Editor’s Note: Throughout this article we use the preferred names and gender pronouns of those that were interviewed, which may differ from what they were assigned at birth.
‘I lost friends, family and 150 pounds’
Name: Jo Avelyn Grey
City: East Palo Alto, California
When she came out: Age 11
Grey came out as transgender when she was 11 years old, but did not begin to medically transition until four years ago. Once she decided to transition from male to female, the computer engineer says her self-esteem rose considerably and she lost 150 pounds, something she attributes to the comfort she felt in outwardly expressing what she had known for years: She is a woman.
She has completed several medical procedures that have cost her over $20,000. She is trying to raise another $34,000 for facial feminization, surgery, a set of reconstructive procedures to make her features more feminine. Although she explained that lack of funding for surgeries and lack of support upon coming out have been some major obstacles, Grey feels that the experience was worth it.
“My favorite part of the process is just now starting really, I am just now getting to the point where when I look in the mirror who I see is more woman than man and that is super exciting!” said Grey. “There is this feeling of completeness and connectedness with my body that is slowly but surely creeping up on me. It is like nothing I have ever experienced.”
Grey explained that one of the hardest parts of the process for her was the initial coming out at age 11 and later when she decided to outwardly transition.
“People didn’t know what to think or how to handle me,” she explained. “Many did not understand how someone who has so many “masculine” interests - cars, motorcycles, military, etc. - could possibly be transgender.”

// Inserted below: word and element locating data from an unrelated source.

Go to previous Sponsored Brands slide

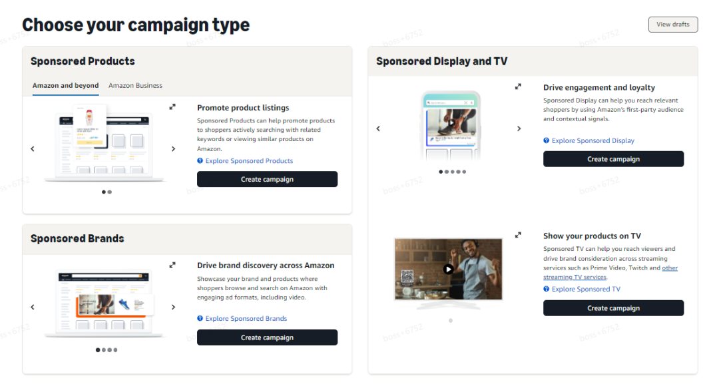33,307
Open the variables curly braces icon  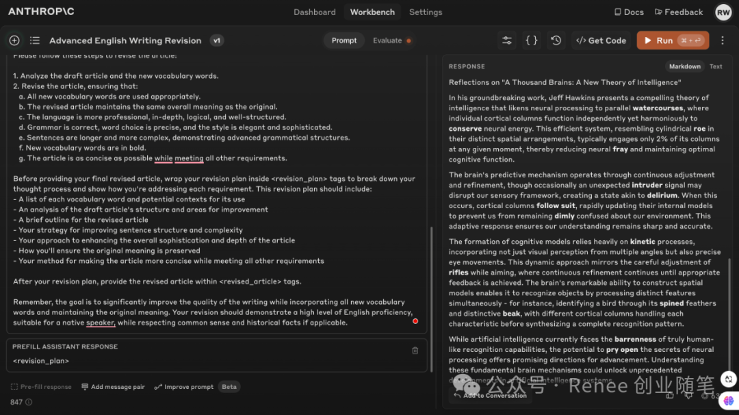pyautogui.click(x=532, y=40)
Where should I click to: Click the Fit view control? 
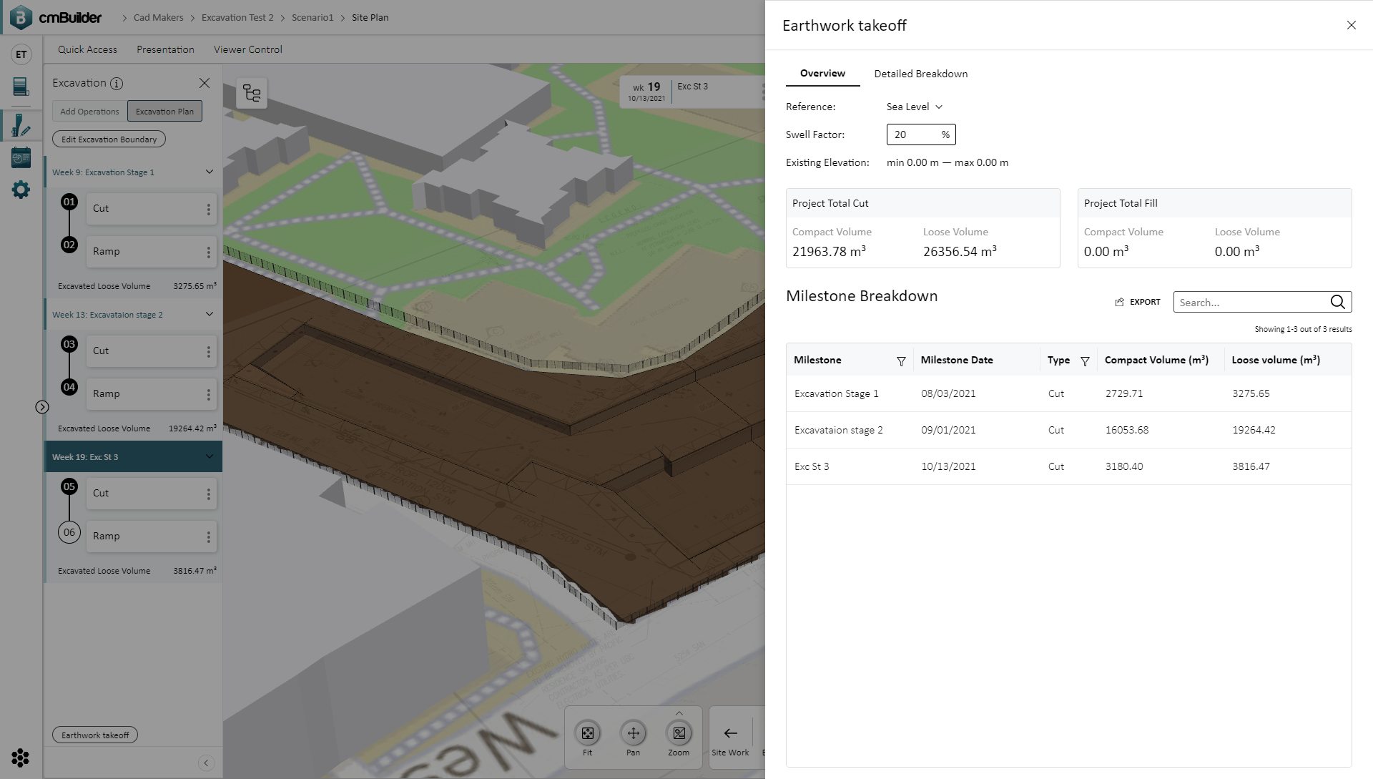click(587, 733)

However, Grey says she is happy with the changes she has made so far and is excited for her future.
‘Transitioning’ is a complicated process
Name: Aaron El Sabrout
City: Victoria, British Columbia
When he came out as transgender: Age 14
El Sabrout has been out as transgender for six years, but has not completed any medical procedures. While his friends call him Aaron, El Sabrout’s parents still refer to him by his birth name and gender.

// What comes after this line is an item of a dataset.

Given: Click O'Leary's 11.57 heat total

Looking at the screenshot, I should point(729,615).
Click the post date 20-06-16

He says he would get “top surgery” – the procedure to create a male-contoured chest – if he could afford to, but he’s ambivalent about taking hormones or undergoing other medical procedures.

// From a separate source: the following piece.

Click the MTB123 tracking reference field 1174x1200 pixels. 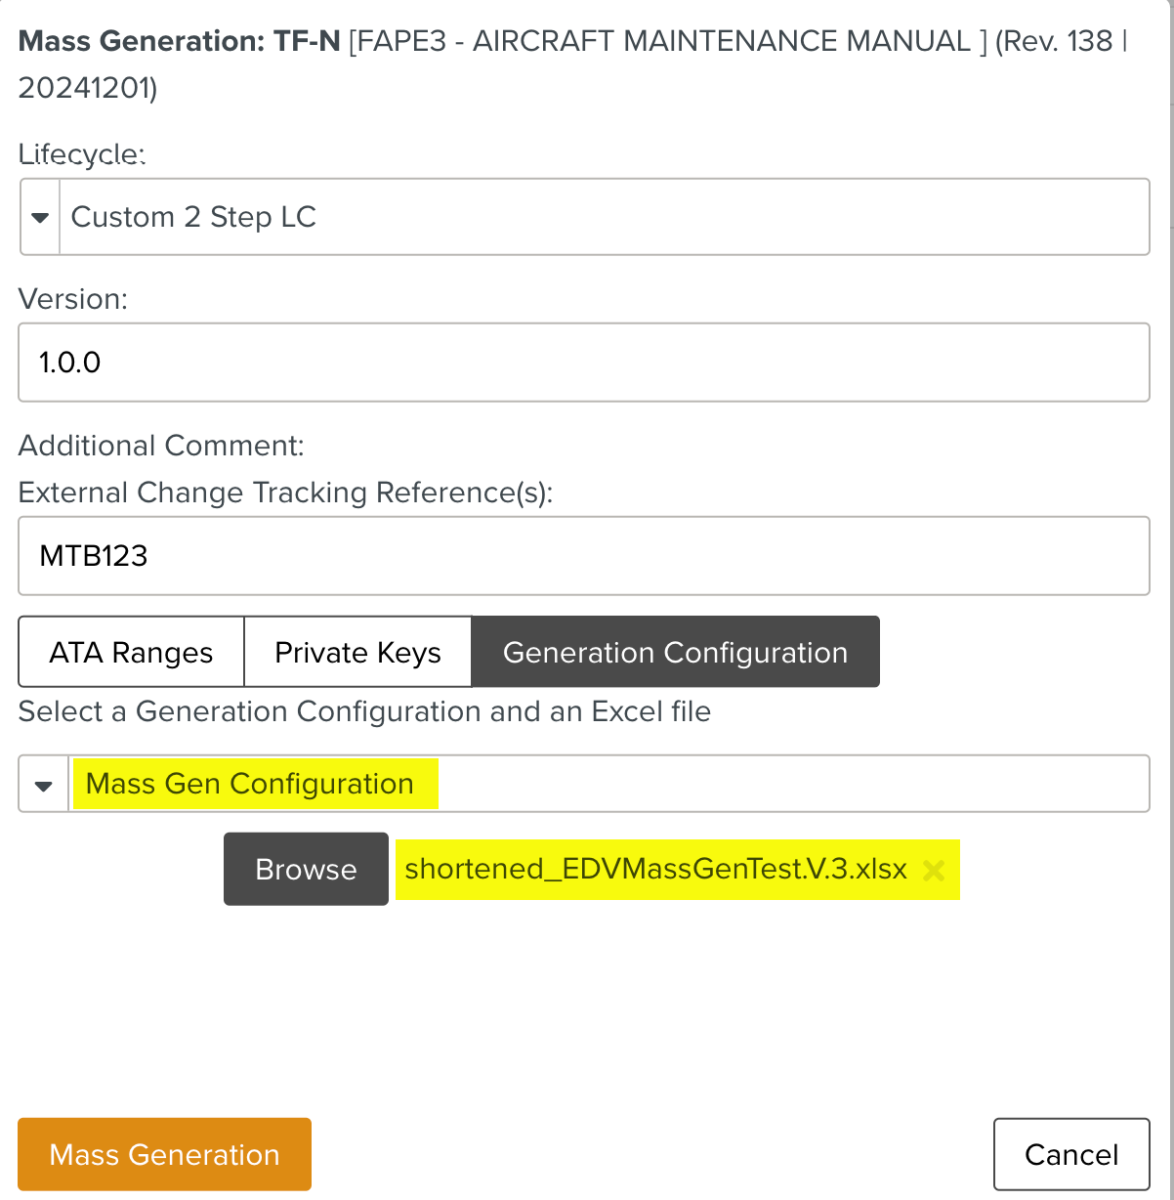(583, 556)

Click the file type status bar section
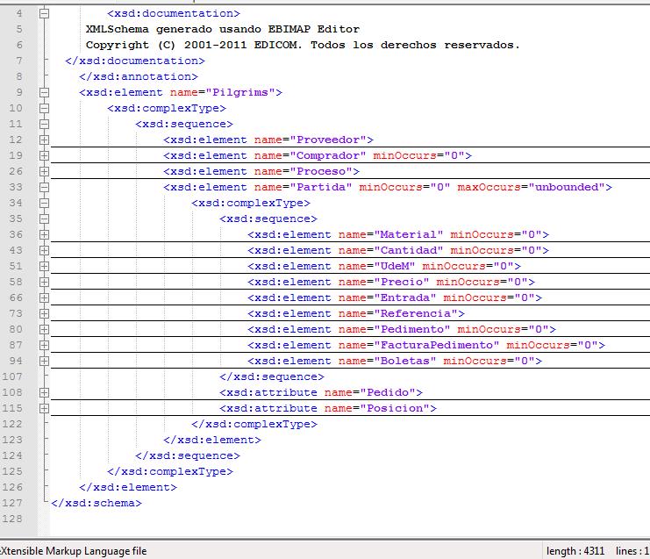(74, 551)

” ‘Transitioning’ is frequently treated as this monolithic process, when it’s not,” Sabrout said. “It’s a lot of really personal little things. For me, ‘transitioning’ has been cutting my hair and buying more clothes from the men’s section.”
However, the fact that he has not transitioned beyond cutting his hair has been difficult. He said he is frequently mistaken as female by his professors and strangers, contributing to his depression. Even if he had the funds to obtain the procedures he wants, Sabrout maintains that he would not look like someone who was born male at birth, but he would do only what was necessary to make him comfortable in his body.
“We should no longer judge trans people (and by extension, dole out acceptance and rights) based on their ability to ‘pass,’ ” said Sabrout. “We need to stop forcing trans people to feel like they are required to undergo a lot of pretty harrowing medical procedures that they may not want or might be beyond their means.”
Things have changed in 40 years
Name: Holly Ahlberg
City: Sedona, Arizona
When she came out as transgender: Age 45
Ahlberg made the bold decision to transition from male to female nearly 40 years ago during a time when coming out as transgender was far more dangerous and less accepted than today.
The first person Ahlberg told was her wife, who supported her decision (they later divorced). She sent an announcement of her change to her clients at the advertising firm where she worked as a photographer. Some clients ended their professional relationship with her while others congratulated her. Ahlberg looked into having medical procedures done, but ultimately decided not to have them.
She said that one of the hardest things for her when going through the process was the hostility that she faced from some people. Many people had a “fear of the unknown” because this type of announcement was far less common 40 years ago.
Her favorite part? “Breaking through the wall that I had built around me and finally admitting to the world that I existed,” Ahlberg said. “There are uncounted variations of human sexuality and all should be equally recognized, if not all approved.”